Dalam perkiraan Menkeu, proyeksi penerimaan pajak hingga 31 Desember akan berada di kisaran Rp1.100-an triliun, yang berarti tumbuh sekitar 12% dibandingkan dengan penerimaan pajak 2014 yang mencapai Rp895 triliun.
Apabila angka ini terealisasi, sebenarnya tidaklah buruk jika dibandingkan dengan laju ekonomi yang hanya tumbuh di bawah 5%. Ini sekaligus juga menjadi catatan kinerja mantan Dirjen Pajak Sigit, yang telah merintis penerimaan pajak secara persisten dari bulan ke bulan. Terlebih pencapaian itu terjadi di tengah kondisi perekonomian yang tengah melambat disertai penurunan daya beli masyarakat.
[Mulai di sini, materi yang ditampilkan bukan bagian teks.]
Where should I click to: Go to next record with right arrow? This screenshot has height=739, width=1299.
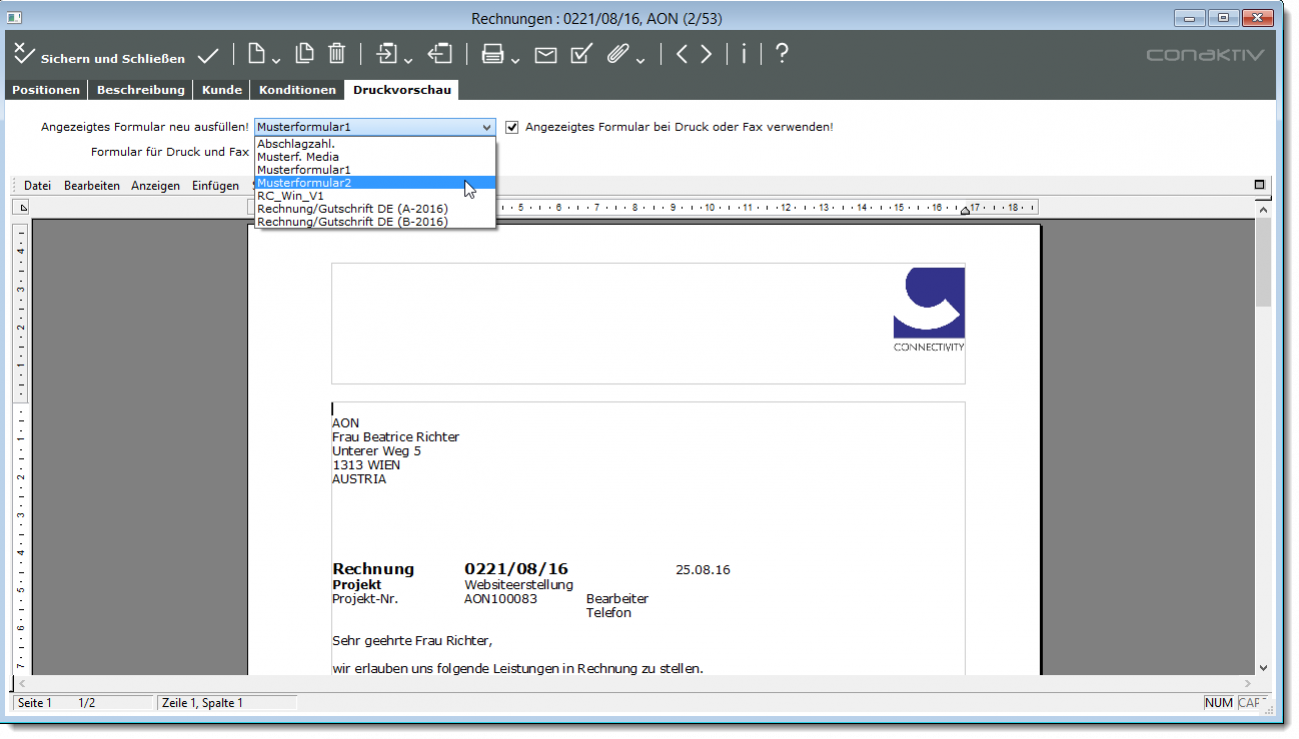[x=706, y=55]
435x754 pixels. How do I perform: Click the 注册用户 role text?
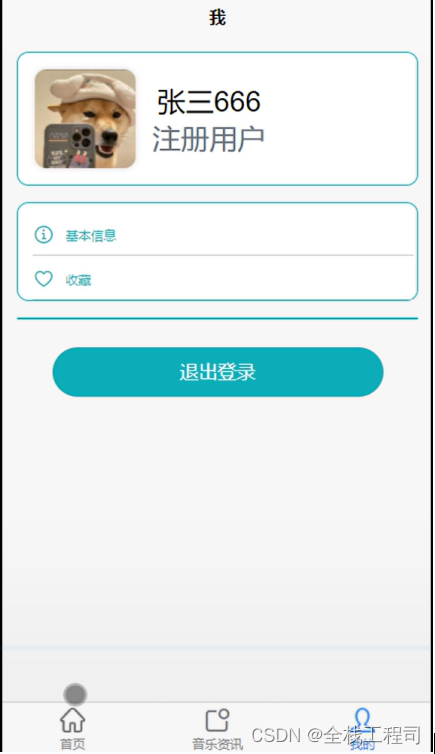(209, 139)
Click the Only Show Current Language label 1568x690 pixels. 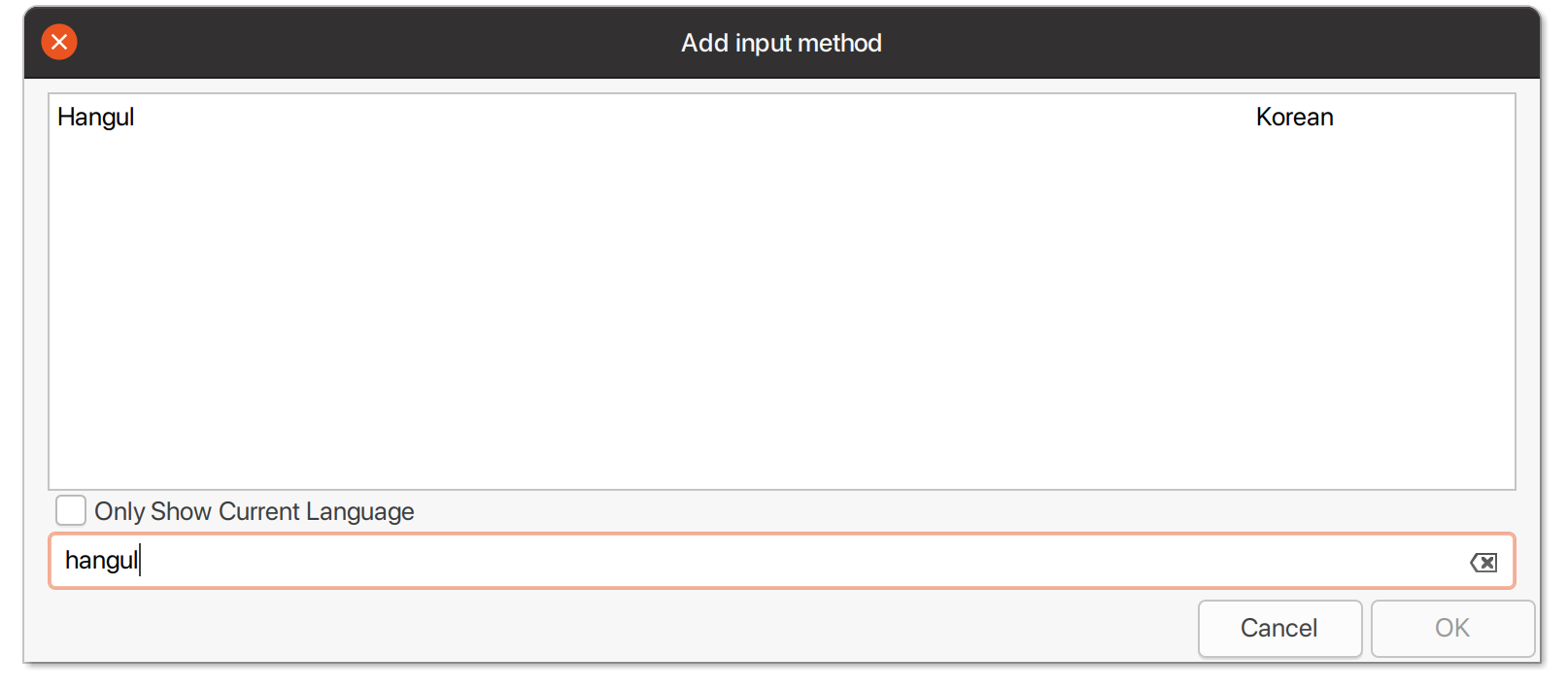click(x=254, y=511)
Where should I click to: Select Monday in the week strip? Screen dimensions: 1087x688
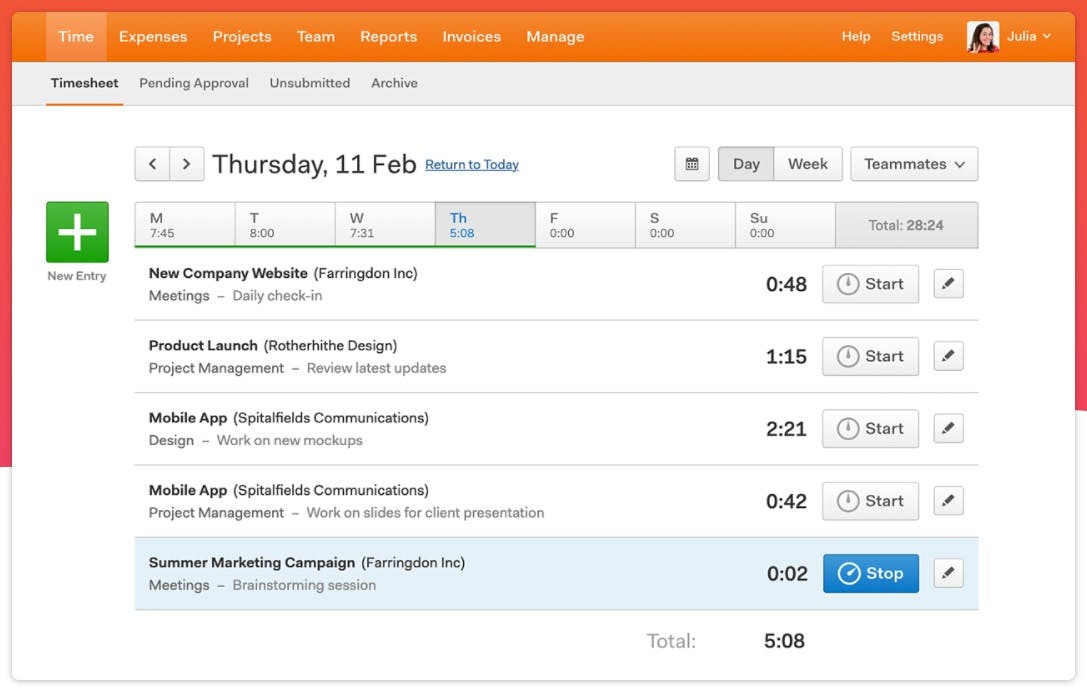(x=185, y=225)
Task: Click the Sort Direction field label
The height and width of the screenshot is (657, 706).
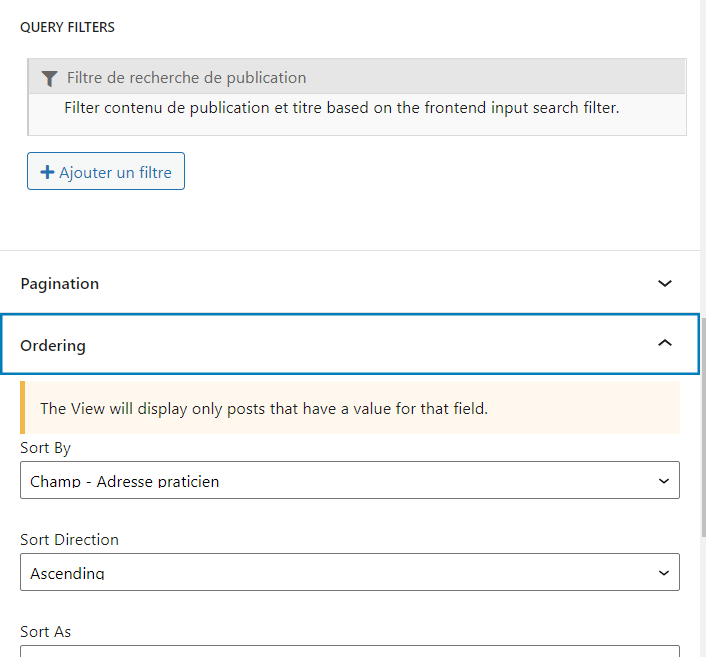Action: (x=69, y=540)
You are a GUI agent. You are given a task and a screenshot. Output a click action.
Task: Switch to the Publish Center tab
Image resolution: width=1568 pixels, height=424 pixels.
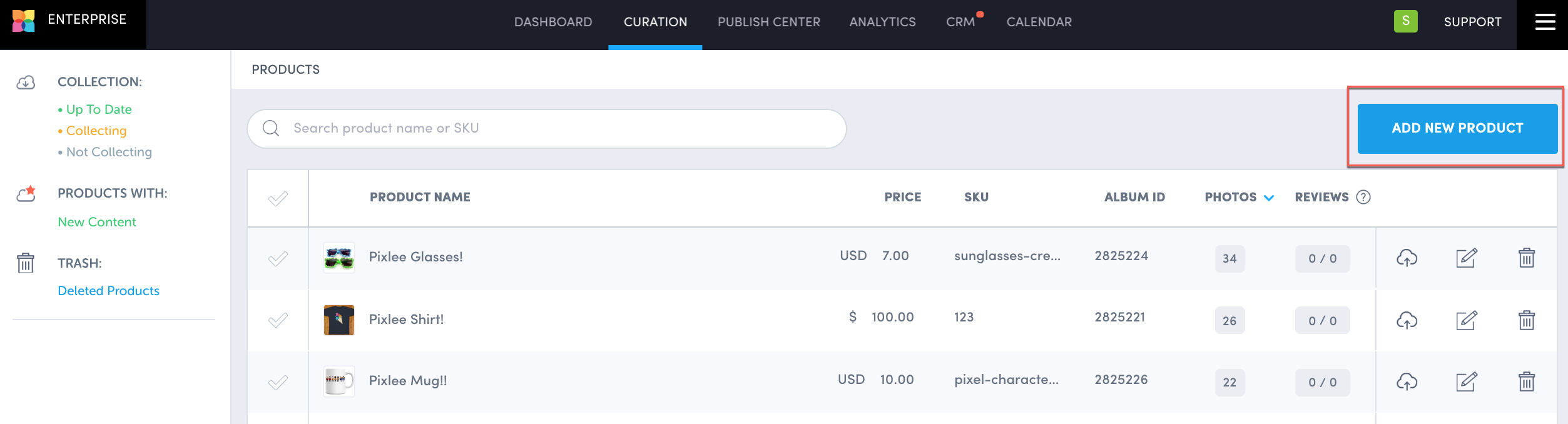pos(768,22)
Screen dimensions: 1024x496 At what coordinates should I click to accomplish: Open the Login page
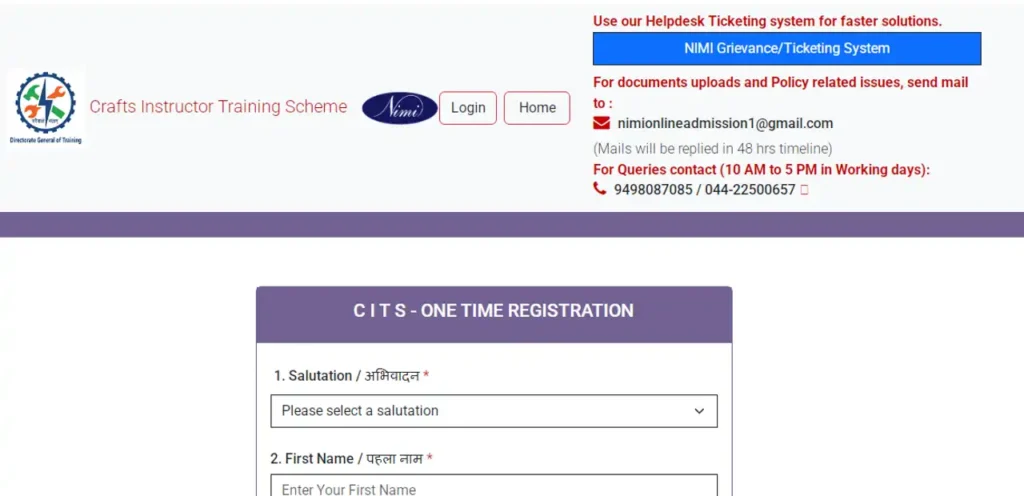click(x=468, y=108)
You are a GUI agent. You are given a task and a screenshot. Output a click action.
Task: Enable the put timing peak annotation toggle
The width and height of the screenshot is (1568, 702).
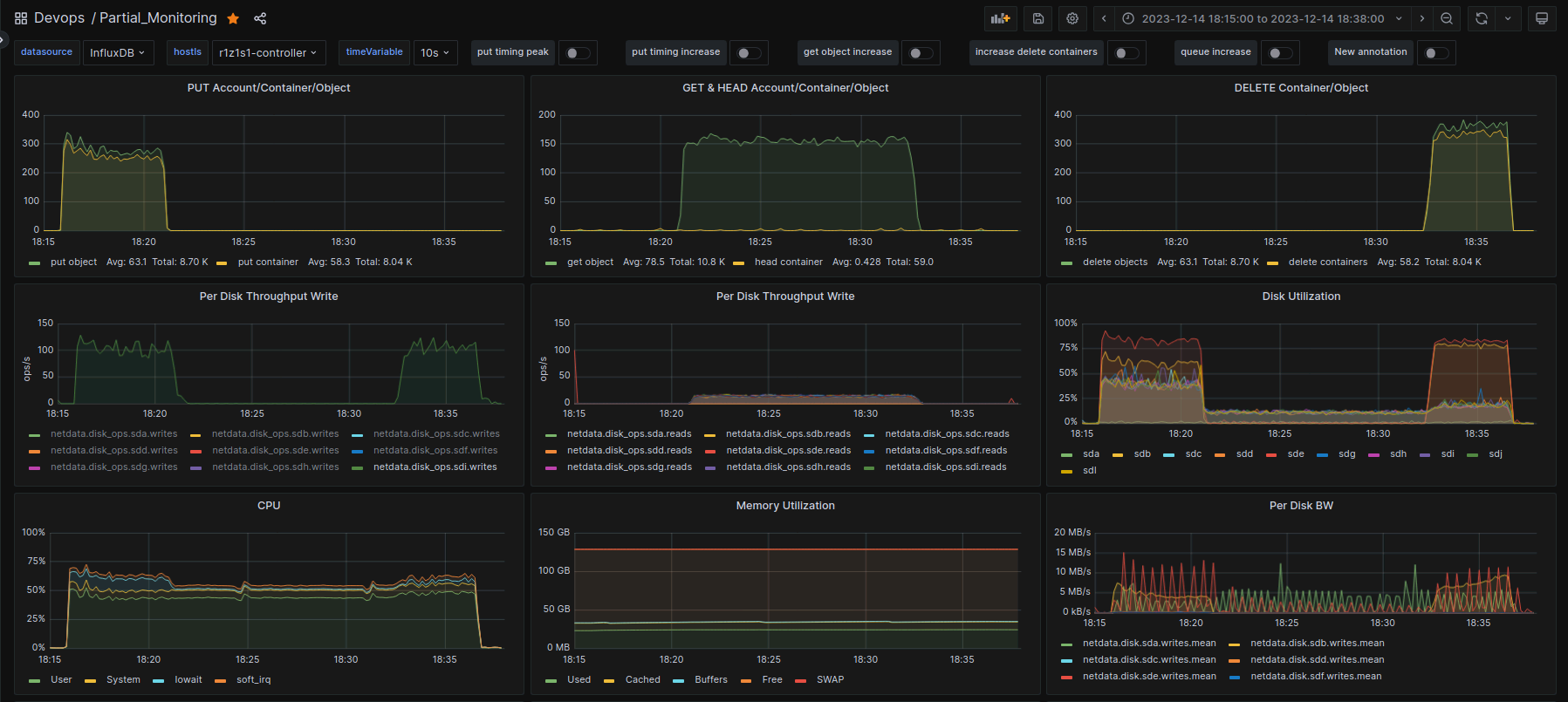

Maka, jelas perlu berbagai upaya yang lebih persisten lagi untuk memastikan bahwa gap shortfall pajak ini benar-benar dapat terkelola dengan baik, jangan sampai lebih melebar lagi.
Menkeu memang punya ‘tabungan’ antara lain berupa hasil revaluasi aset, ancang-ancang tax amnesty, dan beberapa langkah lain dalam mendorong kenaikan penerimaan perpajakan hingga akhir tahun ini.
Tahun depan pemerintah akan merevisi sejumlah peraturan perundangan terkait perpajakan, termasuk UU Ketentuan Umum Perpajakan, UU Pajak Penghasilan dan meloloskan RUU Tax Amnesty.
Serangkaian perubahan yang dikemas dalam reformasi perpajakan itu dinilai penting dan strategis, mengingat pemerintah menaikkan target pajak menjadi Rp1.360,1 triliun dalam APBN 2016.
Namun, jelas bahwa pekerjaan rumah utama adalah bagaimana memastikan penerimaan pajak dapat diamankan hingga akhir tahun ini. Meskipun jelas tidak akan dapat memenuhi target seperti yang ditulis dalam APBN-P 2015, setidaknya menekan shortfall lebih besar lagi.
Ini penting agar defisit anggaran tahun ini tidak sampai melebar melampaui konsensus yang diperkenankan dalam UU APBN sebesar 3% dari produk domestik bruto (PDB). Hingga akhir tahun, apabila proyeksi penerimaan pajak benar-benar tercapai di kisaran Rp1.100 triliun, maka defisit APBN 2015 akan berada di kisaran 2,7% dari PDB.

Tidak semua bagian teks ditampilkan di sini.